Math teacher Jennifer Weiss has been very supportive of students who have been exposed to Covid.

“I am reaching out to both students and parents. I am reminding both parties of what is available. When students message me with work, I provide feedback to support them, including videos to help further explain if necessary. The students [can] access the content on their own without being present. I have all of my content loaded – guided notes, screencasts, practice assignments – for my students to access. However, some, unfortunately, are not making use of what I have provided for them to keep current with content,” said Mrs. Weiss. 

Along with the students doing their school work through Schoology, Principal Hanlon said there is also an FCPS effort to purchase a 24-hour open tutoring program for students in quarantine. There is also targeted tutoring for students on Saturdays, after school, and in the evenings.

Since many students are going into quarantine, teachers have a weekly or daily planner so the students at home can follow along, but the thoroughness of those plans is inconsistent, and depends on the subject being taught and the content that can be shared. Some teachers are better than others at getting materials on Schoology.

Sophomore Genesis Maldonado was home for two days. “I just followed the daily schedule as best as I could for all of my classes. It was harder sometimes since only some classes had video learning and others didn’t so I had to use YouTube to understand the topic. My teachers only emailed me once after I asked them questions,” said Maldonado. 

Virtual learning isn’t everyone’s learning style. Some students need to be in the classroom atmosphere be able to ask questions and get answers right away, to learn at the same pace as the rest of the class. When they’re at home, they can’t ask questions and know if they’re doing it right. 

I think starting from day one letting students know it’s ok not to know something. It’s ok not to remember something. Letting my students see that I am reviewing with them FOR them so that they know I am not going to make the basic assumption that prerequisite knowledge is already there. ”

— Weiss

There are some plus sides of doing school from home. Students can do work whenever they want and sleep in, but since the teachers aren’t as lenient as last year, It doesn’t seem all that fun. 

“I liked being able to sleep in for the first few days but the cons so out weighed the pros … I did do my school work throughout the day and didn’t get behind, but it was overall difficult,” said Maldonado. 
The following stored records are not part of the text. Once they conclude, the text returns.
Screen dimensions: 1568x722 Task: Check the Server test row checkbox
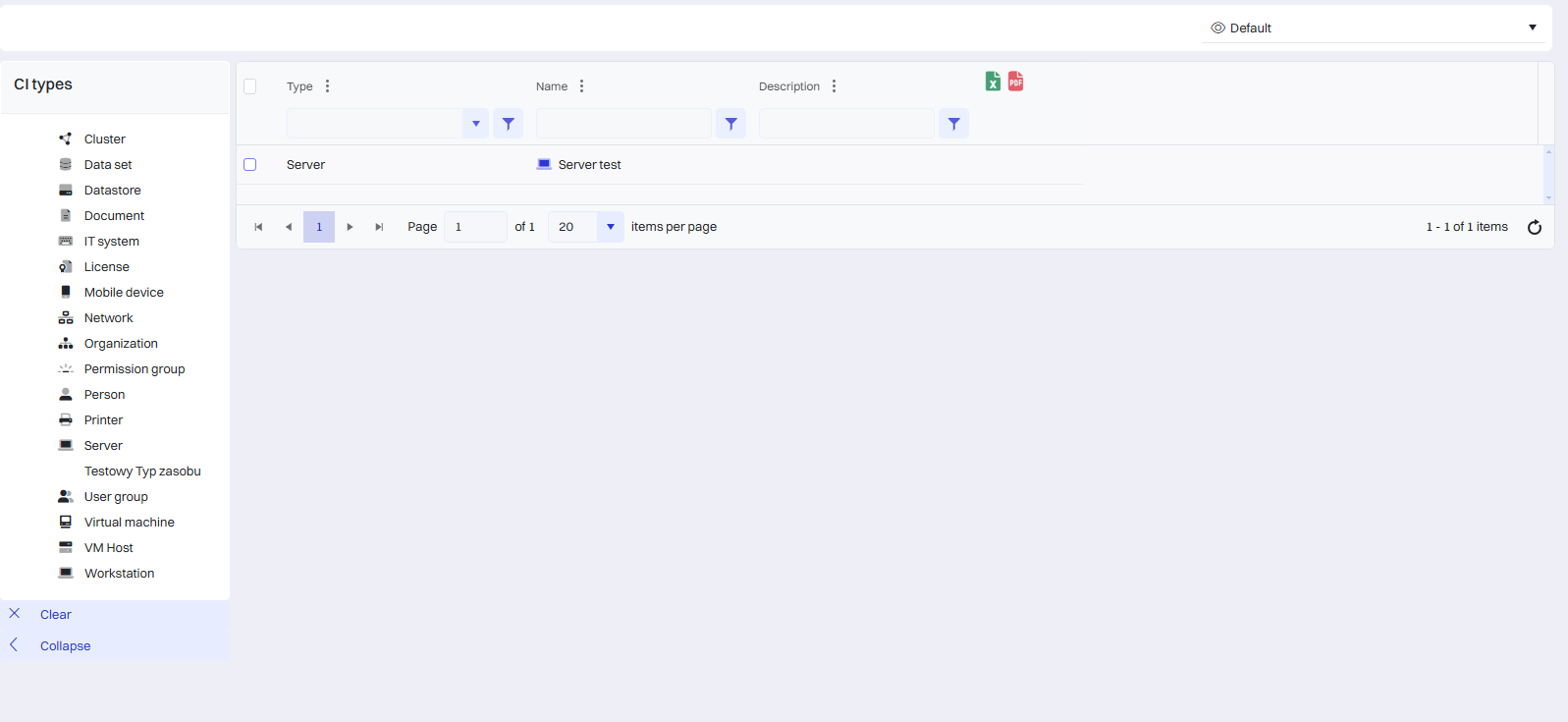250,165
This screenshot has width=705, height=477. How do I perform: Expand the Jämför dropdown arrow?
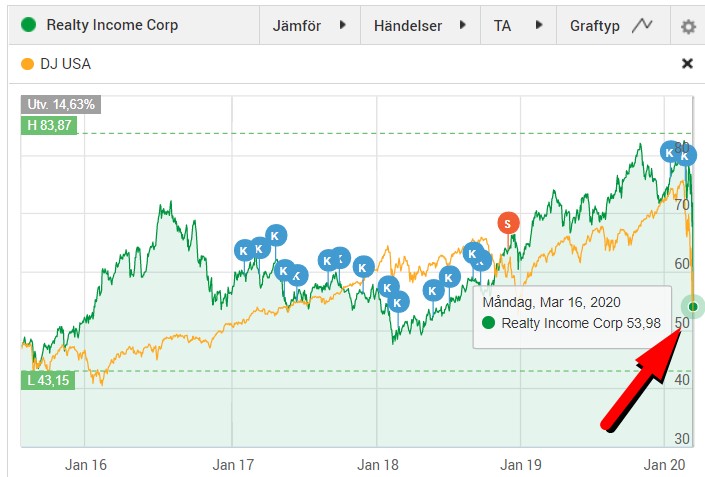(343, 26)
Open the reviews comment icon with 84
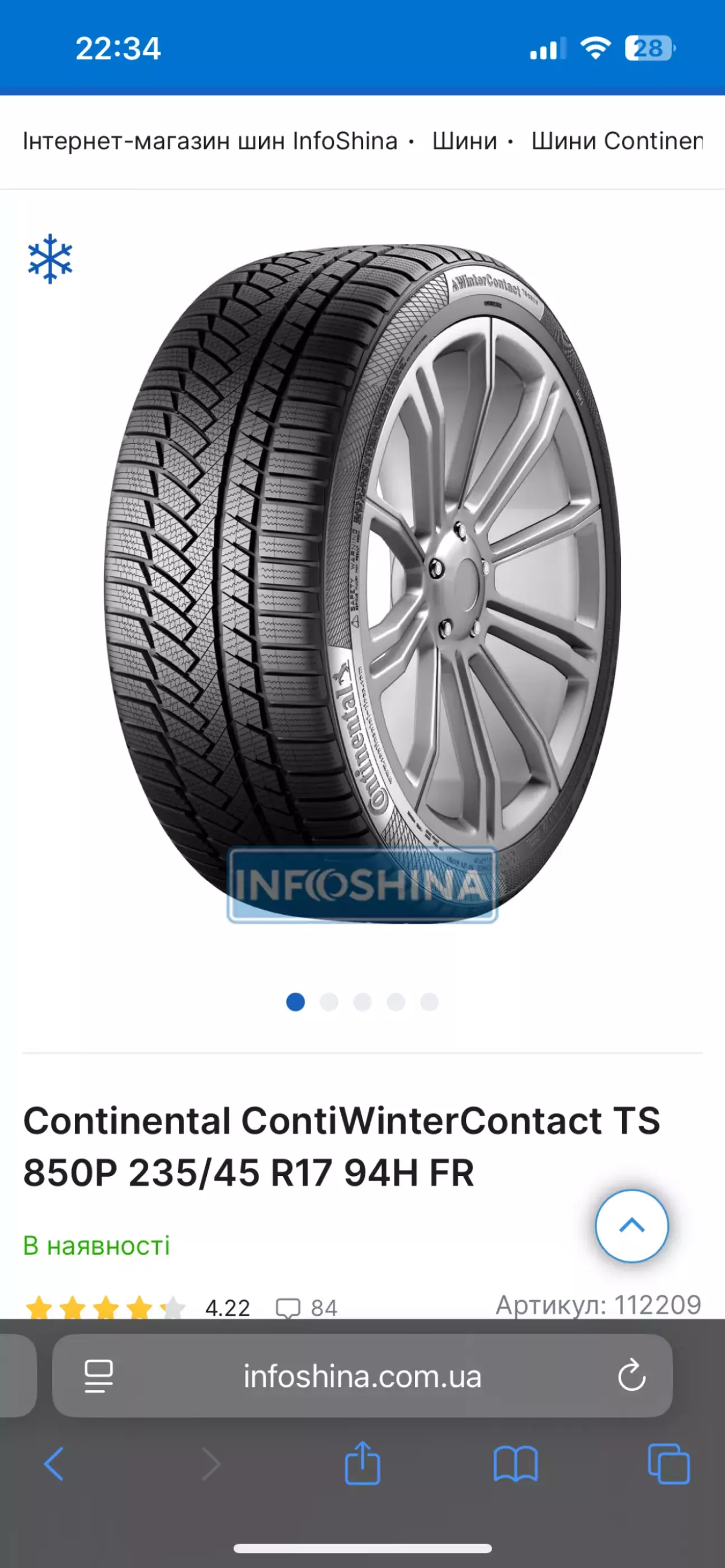 tap(306, 1307)
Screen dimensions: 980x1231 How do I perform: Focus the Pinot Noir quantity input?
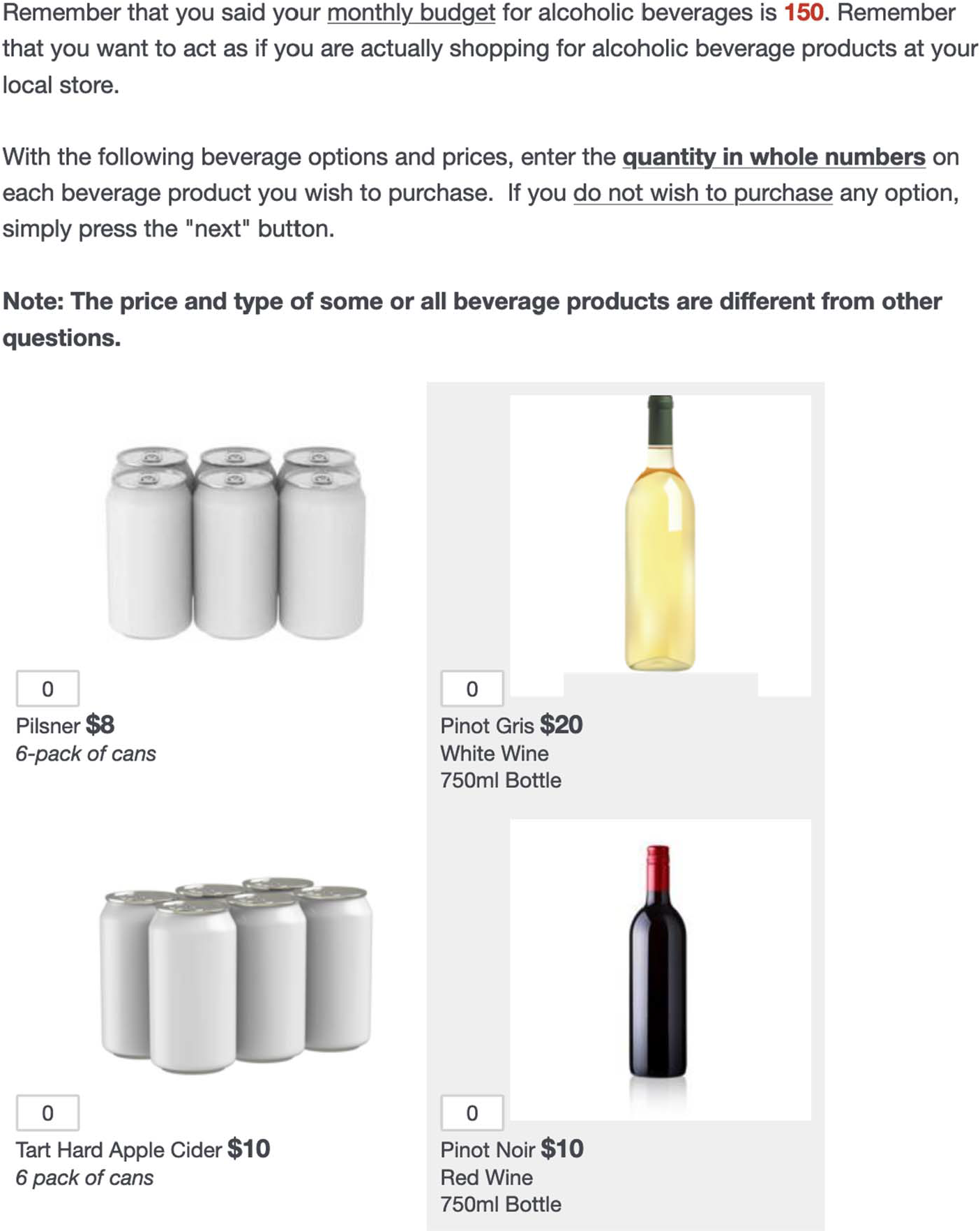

Most students when sent home are taking things seriously and really trying to make sure that they don’t fall behind, but some are using this staying at home to relax.

Some are doing a phenomenal job of staying on top of the work and being a dedicated student. However, some are treating it as a vacation. It is frustrating as I do not think some understand the situation they are then putting themselves in upon returning to school – x number of days by 4 courses can be quite a bit of work to get caught up on,” said Weiss.

FCPS schools is committed to keeping all schools open.  Unfortunately, the virtual school is no longer an option. 

“There is a blended virtual program for kids who didn’t want to return to school. The program is already full with a waiting list. The downside is you also wouldn’t be a Linganore student anymore.,” said Hanlon.